Significance. If the synthetic recovery results prove robust under higher-fidelity integration and quantitative benchmarking, the framework would supply a statistically principled online method for continuous-time system identification from event data, directly addressing a gap in event-based vision for control and robotics by treating the sensor threshold as an estimable parameter rather than a fixed constant.

major comments (2)
  1. [§4 (Synthetic Experiments)] §4 (Synthetic Experiments): the central claim of joint recovery of Neural-ODE weights and contrast threshold is supported only by qualitative or unreported quantitative results; the abstract and available description provide no parameter-error metrics, baselines, number of Monte Carlo trials, or error bars, leaving the strength of the evidence for the main contribution unclear.
  2. [Compensator approximation] Compensator approximation (streaming implementation): Monte Carlo subsampling of pixels to approximate the compensator integral stores only two scalars per pixel and performs only a few gradient steps per window; the resulting stochastic gradient variance directly affects updates to both the Neural-ODE parameters and the threshold, yet no analysis or variance-reduction technique is provided to bound its effect on recovery accuracy.
minor comments (2)
  1. [Abstract] Abstract: the description of the synthetic data-generation process, network architecture, and exact form of the smooth surrogate intensity function is omitted, making it difficult to reproduce or assess the modeling assumptions.
  2. [Notation] Notation: the precise functional dependence of the surrogate intensity on the contrast threshold parameter should be stated explicitly (e.g., as an equation) rather than described only in prose.
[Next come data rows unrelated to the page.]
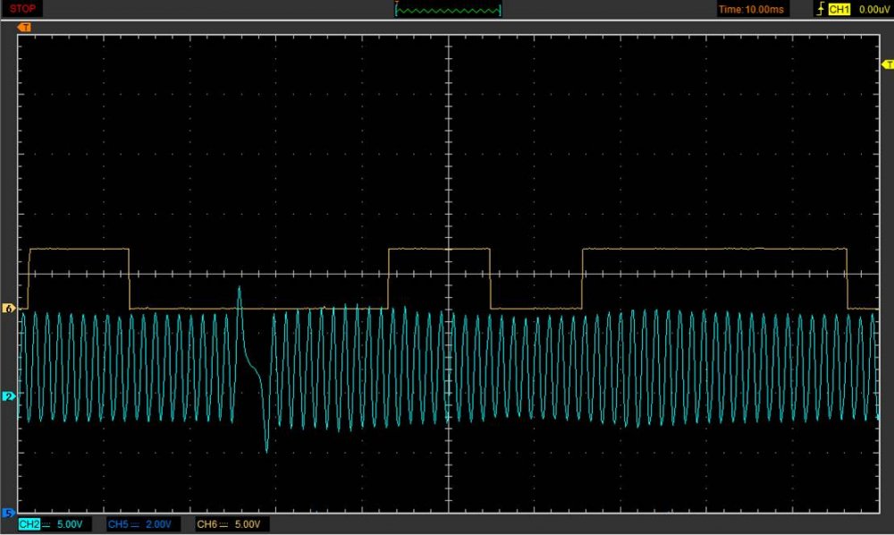This screenshot has height=535, width=894.
Task: Click the CH2 DC coupling symbol
Action: 47,524
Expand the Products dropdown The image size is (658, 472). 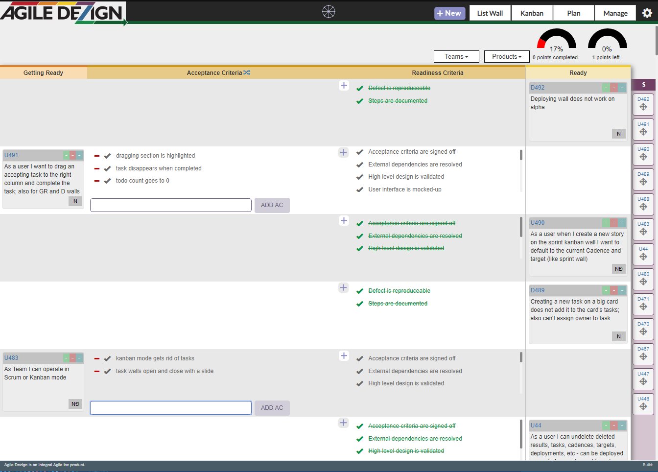[x=507, y=57]
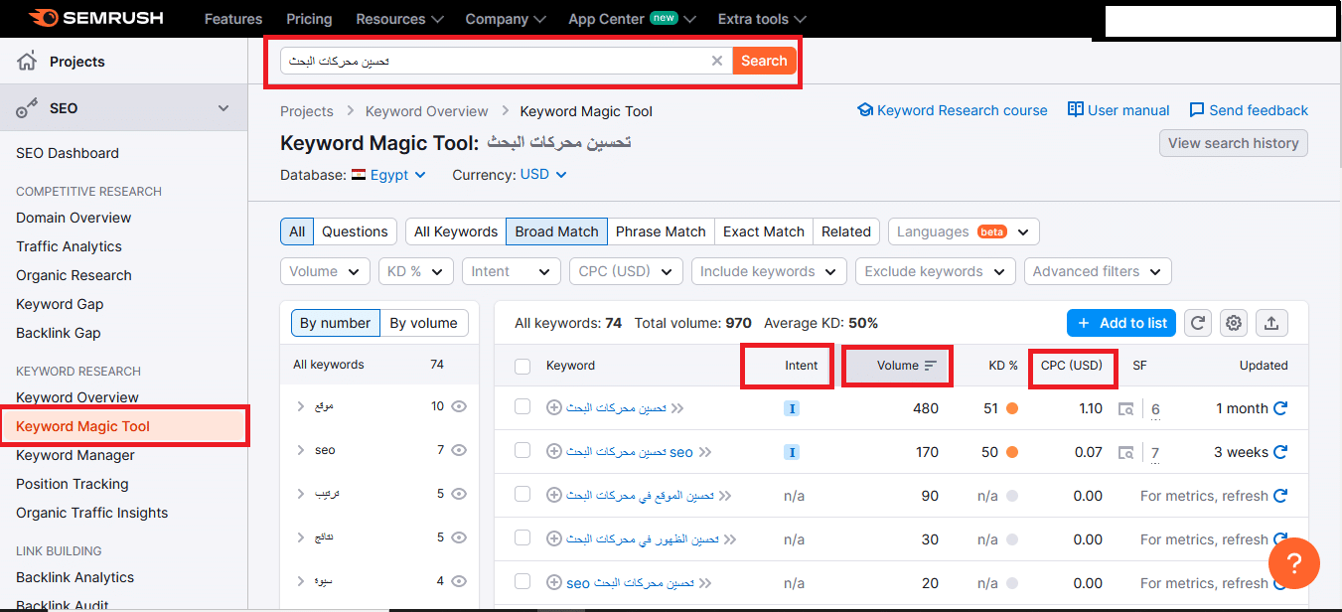
Task: Open the orange help question mark button
Action: 1294,563
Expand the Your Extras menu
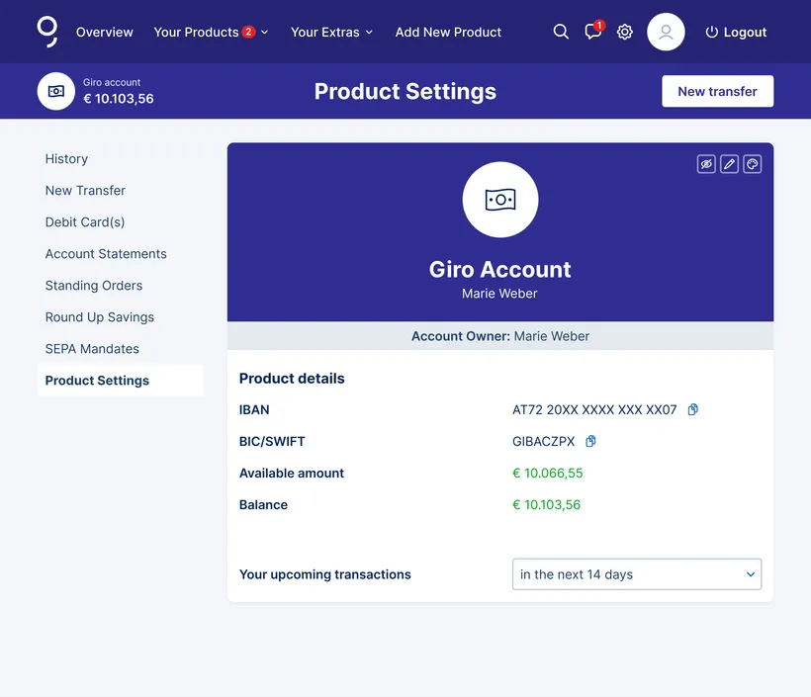Viewport: 811px width, 697px height. (x=331, y=32)
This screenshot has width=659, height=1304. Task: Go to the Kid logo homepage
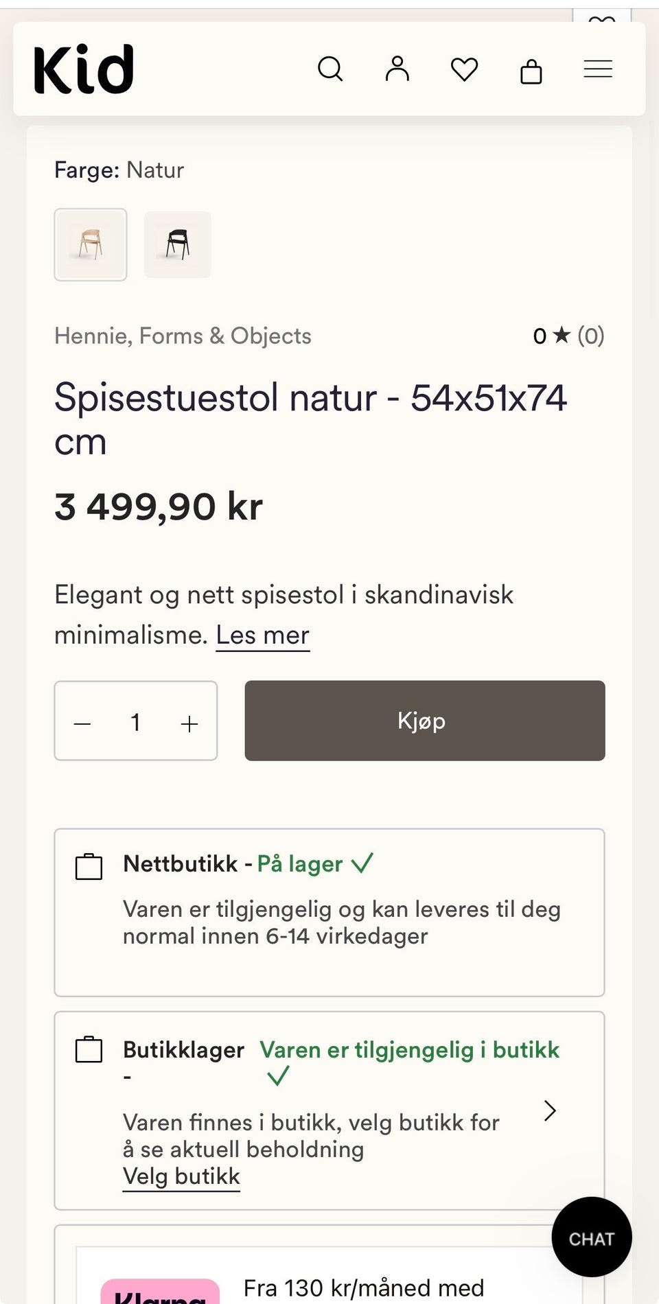pos(84,69)
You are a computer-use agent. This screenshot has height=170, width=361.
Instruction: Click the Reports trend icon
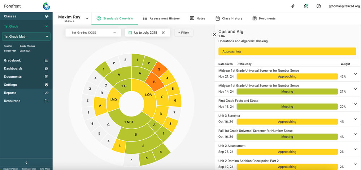pos(47,93)
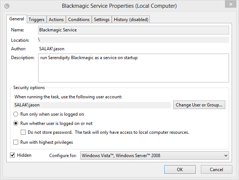The height and width of the screenshot is (180, 239).
Task: View the History (disabled) tab
Action: click(131, 20)
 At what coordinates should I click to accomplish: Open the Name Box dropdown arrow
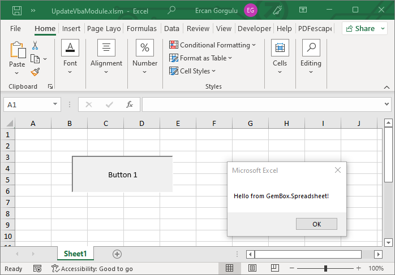click(x=55, y=104)
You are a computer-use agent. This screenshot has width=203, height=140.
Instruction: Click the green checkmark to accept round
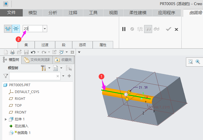coord(168,29)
Simulated Author's Rebuttal

2 responses · 0 unresolved

We thank the referee for the constructive comments, which have helped us strengthen the presentation of our results. We address each major comment below and have revised the manuscript to incorporate additional quantitative evidence and analysis.

read point-by-point responses
  1. Referee: [§4 (Synthetic Experiments)] the central claim of joint recovery of Neural-ODE weights and contrast threshold is supported only by qualitative or unreported quantitative results; the abstract and available description provide no parameter-error metrics, baselines, number of Monte Carlo trials, or error bars, leaving the strength of the evidence for the main contribution unclear.

    Authors: We agree that explicit quantitative metrics strengthen the evidence. In the revised manuscript we have added a new table in §4 reporting mean parameter recovery error (MSE on Neural-ODE weights and on the contrast threshold) across 20 independent Monte Carlo trials, together with standard-error bars for each window length. We also include a baseline comparison against a fixed-threshold estimator that does not jointly optimize the contrast parameter. These additions directly quantify the joint-recovery performance claimed in the abstract. revision: yes

  2. Referee: Compensator approximation (streaming implementation): Monte Carlo subsampling of pixels to approximate the compensator integral stores only two scalars per pixel and performs only a few gradient steps per window; the resulting stochastic gradient variance directly affects updates to both the Neural-ODE parameters and the threshold, yet no analysis or variance-reduction technique is provided to bound its effect on recovery accuracy.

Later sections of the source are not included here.